Precise Dynamics of Diagonal Linear Networks: A Unifying Analysis by Dynamical Mean-Field Theory
This work provides a unifying analysis for neural network training phenomena, which is incremental as it builds on existing studies of DLNs.
The authors tackled the problem of insufficient understanding of gradient flow dynamics in diagonal linear networks (DLNs) by using Dynamical Mean-Field Theory (DMFT) to derive a low-dimensional effective process, resulting in new insights such as loss convergence rates and trade-offs with generalization.

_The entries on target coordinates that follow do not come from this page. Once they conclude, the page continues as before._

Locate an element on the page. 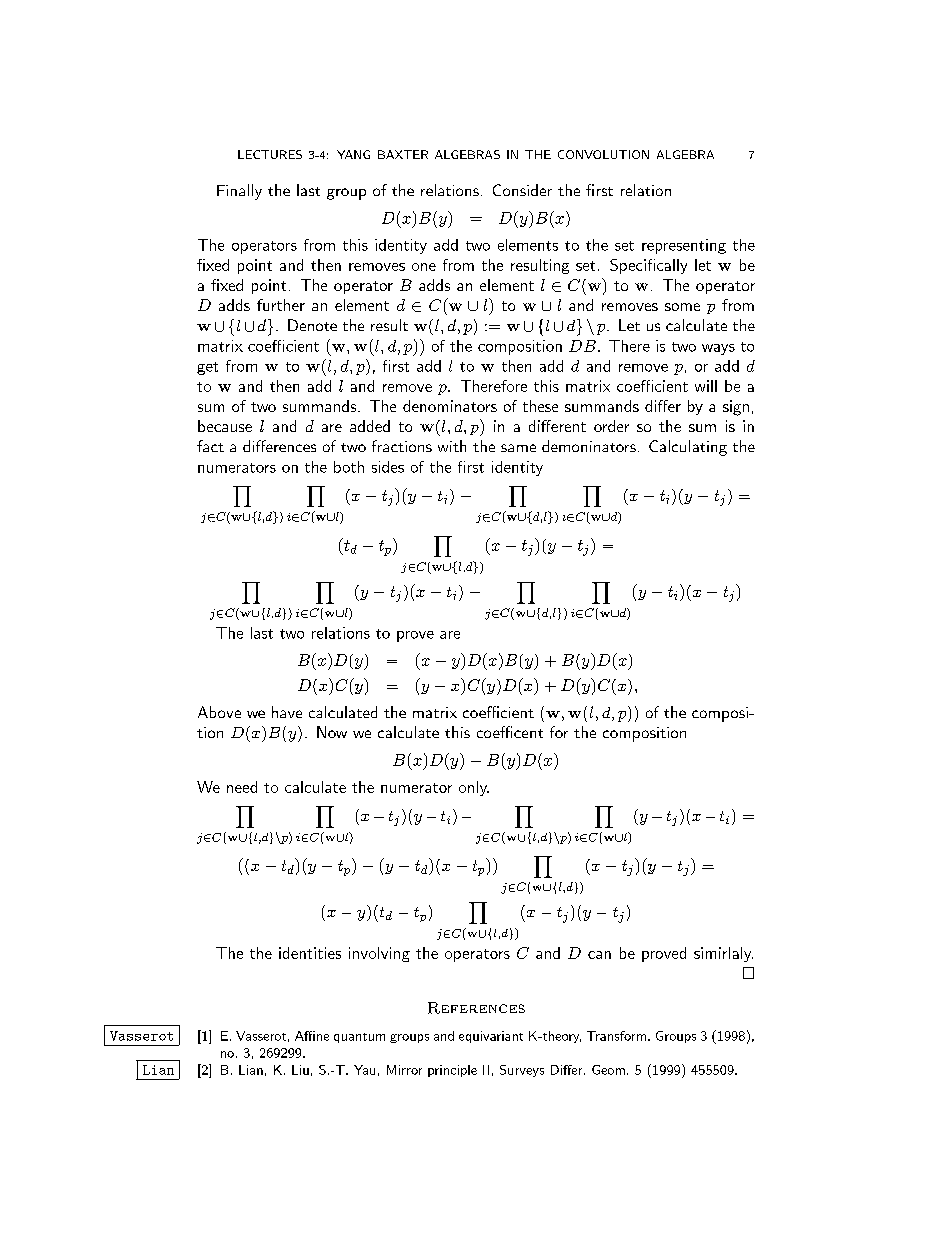  Calculating is located at coordinates (688, 448).
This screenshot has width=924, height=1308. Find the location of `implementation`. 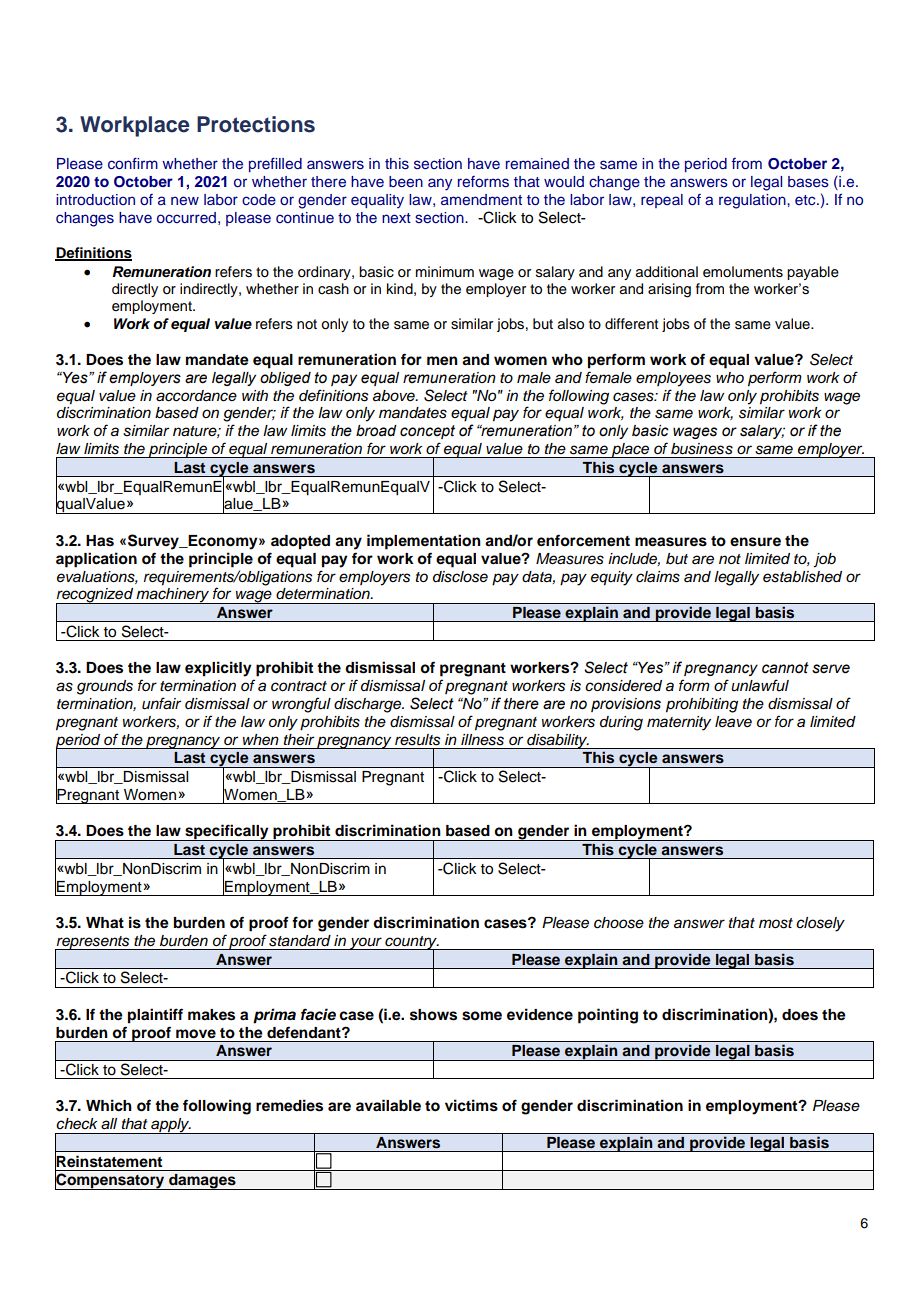

implementation is located at coordinates (424, 542).
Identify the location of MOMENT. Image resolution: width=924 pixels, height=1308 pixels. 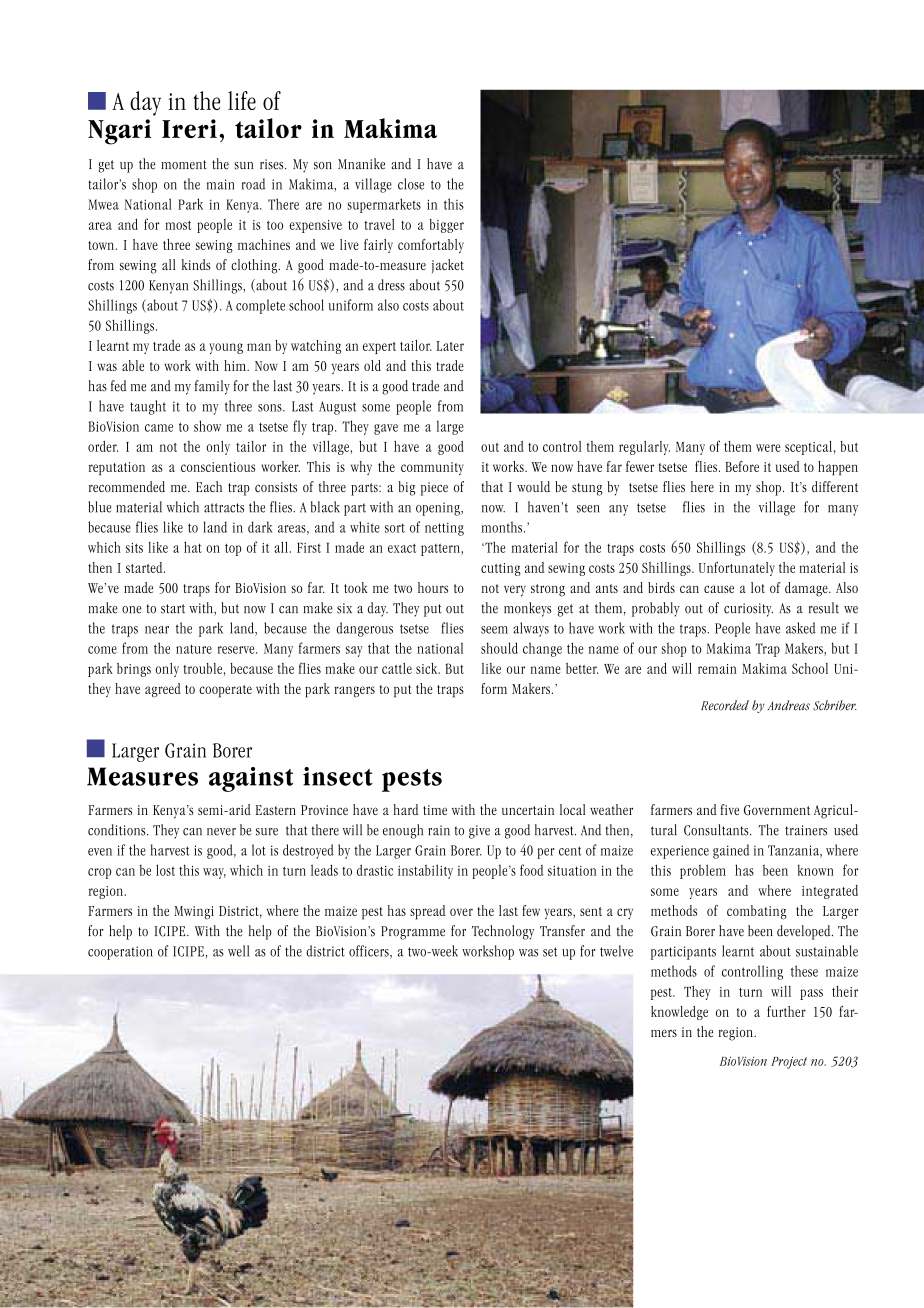
(184, 165).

Diagonal linear networks (DLNs) are a tractable model that captures several nontrivial behaviors in neural network training, such as initialization-dependent solutions and incremental learning. These phenomena are typically studied in isolation, leaving the overall dynamics insufficiently understood. In this work, we present a unified analysis of various phenomena in the gradient flow dynamics of DLNs. Using Dynamical Mean-Field Theory (DMFT), we derive a low-dimensional effective process that captures the asymptotic gradient flow dynamics in high dimensions. Analyzing this effective process yields new insights into DLN dynamics, including loss convergence rates and their trade-off with generalization, and systematically reproduces many of the previously observed phenomena. These findings deepen our understanding of DLNs and demonstrate the effectiveness of the DMFT approach in analyzing high-dimensional learning dynamics of neural networks.